Element and text location data
++++++++++++++++++++

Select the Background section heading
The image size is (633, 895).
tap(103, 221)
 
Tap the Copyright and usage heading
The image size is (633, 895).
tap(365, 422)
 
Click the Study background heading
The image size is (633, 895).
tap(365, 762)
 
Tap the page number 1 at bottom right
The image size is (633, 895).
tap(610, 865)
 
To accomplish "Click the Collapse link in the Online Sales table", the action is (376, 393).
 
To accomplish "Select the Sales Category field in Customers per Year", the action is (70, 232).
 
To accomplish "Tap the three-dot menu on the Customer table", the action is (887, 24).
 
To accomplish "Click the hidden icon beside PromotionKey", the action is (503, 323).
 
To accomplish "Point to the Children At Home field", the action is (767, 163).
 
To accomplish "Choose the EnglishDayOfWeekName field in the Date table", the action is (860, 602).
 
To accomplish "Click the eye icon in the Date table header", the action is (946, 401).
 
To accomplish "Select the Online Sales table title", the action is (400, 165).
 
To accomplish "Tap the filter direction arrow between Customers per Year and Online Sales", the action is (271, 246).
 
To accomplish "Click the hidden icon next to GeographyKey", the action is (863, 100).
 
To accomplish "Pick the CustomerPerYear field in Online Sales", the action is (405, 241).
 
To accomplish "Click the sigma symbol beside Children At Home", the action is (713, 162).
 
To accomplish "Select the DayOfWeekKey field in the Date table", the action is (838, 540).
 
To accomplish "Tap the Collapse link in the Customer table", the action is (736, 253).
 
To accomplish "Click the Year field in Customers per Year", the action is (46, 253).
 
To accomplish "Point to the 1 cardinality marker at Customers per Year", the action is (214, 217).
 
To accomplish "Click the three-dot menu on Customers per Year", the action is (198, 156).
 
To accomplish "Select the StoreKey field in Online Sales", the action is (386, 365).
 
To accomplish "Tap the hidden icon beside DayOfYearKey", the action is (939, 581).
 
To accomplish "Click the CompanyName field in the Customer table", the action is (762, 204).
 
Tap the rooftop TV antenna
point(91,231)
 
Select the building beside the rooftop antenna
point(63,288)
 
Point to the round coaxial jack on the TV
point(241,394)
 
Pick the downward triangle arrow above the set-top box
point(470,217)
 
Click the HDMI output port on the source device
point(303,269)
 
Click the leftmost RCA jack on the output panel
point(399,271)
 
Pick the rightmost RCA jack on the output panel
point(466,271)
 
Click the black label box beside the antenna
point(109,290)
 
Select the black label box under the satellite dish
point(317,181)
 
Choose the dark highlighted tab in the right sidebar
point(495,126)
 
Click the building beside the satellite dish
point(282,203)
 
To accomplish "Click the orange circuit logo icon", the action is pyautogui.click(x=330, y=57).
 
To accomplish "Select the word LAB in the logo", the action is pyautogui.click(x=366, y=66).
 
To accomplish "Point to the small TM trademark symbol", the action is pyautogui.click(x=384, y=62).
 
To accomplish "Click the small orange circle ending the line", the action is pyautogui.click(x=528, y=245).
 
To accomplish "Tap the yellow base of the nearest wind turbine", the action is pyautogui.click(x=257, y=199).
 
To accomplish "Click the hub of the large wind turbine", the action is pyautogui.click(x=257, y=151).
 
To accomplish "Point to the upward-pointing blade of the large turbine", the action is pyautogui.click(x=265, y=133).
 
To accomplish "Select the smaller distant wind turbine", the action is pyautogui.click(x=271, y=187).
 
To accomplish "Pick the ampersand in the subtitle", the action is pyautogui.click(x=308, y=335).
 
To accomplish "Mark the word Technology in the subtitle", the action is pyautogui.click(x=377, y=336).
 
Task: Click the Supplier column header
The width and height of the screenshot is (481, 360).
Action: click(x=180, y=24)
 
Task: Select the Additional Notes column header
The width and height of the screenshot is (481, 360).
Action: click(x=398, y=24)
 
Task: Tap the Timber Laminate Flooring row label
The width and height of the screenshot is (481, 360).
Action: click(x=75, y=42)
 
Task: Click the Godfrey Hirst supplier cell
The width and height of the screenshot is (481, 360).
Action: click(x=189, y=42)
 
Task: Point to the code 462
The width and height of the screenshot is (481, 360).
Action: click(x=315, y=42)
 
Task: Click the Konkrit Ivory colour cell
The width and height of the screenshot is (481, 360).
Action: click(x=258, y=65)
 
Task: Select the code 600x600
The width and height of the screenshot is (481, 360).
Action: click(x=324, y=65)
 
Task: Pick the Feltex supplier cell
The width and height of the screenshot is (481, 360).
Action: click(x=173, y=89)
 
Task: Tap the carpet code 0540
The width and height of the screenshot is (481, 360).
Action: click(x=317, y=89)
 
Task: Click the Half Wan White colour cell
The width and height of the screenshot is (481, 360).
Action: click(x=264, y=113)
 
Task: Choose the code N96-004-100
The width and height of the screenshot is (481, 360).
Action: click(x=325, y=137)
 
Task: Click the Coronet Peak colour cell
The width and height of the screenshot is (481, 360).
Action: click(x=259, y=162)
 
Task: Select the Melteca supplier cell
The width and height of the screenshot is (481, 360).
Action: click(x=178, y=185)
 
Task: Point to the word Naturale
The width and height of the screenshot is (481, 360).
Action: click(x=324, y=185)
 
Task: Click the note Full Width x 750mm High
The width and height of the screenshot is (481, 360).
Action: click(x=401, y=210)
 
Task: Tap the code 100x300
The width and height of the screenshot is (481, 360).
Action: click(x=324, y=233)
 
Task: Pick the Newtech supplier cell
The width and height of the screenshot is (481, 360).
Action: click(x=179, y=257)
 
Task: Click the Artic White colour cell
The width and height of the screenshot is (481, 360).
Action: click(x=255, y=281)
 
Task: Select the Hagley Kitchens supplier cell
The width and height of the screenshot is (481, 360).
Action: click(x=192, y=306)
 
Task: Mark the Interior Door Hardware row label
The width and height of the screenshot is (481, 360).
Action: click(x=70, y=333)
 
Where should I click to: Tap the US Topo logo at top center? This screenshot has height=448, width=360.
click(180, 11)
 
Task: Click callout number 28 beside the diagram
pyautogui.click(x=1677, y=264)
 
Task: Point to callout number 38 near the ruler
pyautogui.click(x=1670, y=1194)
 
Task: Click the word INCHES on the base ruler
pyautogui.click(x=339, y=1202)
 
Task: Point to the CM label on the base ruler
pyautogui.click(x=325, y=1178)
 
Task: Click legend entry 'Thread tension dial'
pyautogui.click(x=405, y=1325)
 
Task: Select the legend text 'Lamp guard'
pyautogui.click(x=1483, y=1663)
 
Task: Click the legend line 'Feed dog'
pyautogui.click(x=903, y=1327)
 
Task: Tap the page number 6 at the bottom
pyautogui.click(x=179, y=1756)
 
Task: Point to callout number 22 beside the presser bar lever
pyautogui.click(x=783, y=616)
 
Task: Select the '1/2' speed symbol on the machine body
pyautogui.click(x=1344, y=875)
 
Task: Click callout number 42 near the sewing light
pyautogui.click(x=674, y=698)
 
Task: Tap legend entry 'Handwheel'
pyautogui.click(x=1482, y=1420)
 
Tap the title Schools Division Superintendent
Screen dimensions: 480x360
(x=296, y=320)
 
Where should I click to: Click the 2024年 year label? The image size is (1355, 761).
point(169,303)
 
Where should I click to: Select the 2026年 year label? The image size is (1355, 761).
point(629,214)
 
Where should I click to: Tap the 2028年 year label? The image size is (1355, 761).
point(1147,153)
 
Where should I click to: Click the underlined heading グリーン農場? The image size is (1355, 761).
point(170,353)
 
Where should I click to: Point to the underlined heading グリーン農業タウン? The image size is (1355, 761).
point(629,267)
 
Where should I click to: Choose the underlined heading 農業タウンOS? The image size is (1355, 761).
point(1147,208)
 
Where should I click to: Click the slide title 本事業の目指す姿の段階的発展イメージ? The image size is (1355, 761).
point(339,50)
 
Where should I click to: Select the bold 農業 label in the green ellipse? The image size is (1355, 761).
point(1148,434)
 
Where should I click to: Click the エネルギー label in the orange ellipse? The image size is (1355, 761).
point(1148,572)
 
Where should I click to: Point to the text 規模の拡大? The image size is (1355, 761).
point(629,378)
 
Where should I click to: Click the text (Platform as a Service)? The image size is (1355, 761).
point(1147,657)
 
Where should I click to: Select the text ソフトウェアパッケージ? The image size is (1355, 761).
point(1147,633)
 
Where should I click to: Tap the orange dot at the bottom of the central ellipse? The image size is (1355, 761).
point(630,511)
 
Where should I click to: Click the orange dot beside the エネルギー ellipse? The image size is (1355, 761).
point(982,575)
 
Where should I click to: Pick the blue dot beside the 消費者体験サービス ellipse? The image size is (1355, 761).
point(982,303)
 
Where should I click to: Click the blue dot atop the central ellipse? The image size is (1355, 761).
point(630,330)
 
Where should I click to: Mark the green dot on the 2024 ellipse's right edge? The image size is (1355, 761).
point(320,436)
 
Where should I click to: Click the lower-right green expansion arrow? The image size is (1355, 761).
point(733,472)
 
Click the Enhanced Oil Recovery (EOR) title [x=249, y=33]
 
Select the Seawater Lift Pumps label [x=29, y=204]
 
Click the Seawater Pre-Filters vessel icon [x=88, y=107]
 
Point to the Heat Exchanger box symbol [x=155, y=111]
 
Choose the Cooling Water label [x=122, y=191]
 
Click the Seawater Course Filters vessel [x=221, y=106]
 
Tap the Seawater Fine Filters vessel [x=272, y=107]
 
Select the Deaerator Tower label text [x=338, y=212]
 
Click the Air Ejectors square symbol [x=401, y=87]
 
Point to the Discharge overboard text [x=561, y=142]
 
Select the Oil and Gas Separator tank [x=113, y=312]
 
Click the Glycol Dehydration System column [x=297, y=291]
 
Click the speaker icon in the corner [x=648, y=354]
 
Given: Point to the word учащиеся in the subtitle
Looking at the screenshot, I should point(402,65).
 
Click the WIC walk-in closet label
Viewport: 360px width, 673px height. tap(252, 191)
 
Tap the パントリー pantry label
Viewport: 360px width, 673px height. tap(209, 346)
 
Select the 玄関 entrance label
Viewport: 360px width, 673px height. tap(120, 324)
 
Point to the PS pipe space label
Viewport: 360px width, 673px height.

++++++++++++++++++++

GIVEN INSTRUCTION -
Copy out every line in the rows above that contains the word "vessel".

SOLUTION TO THIS EXERCISE -
Click the Seawater Pre-Filters vessel icon [x=88, y=107]
Click the Seawater Course Filters vessel [x=221, y=106]
Tap the Seawater Fine Filters vessel [x=272, y=107]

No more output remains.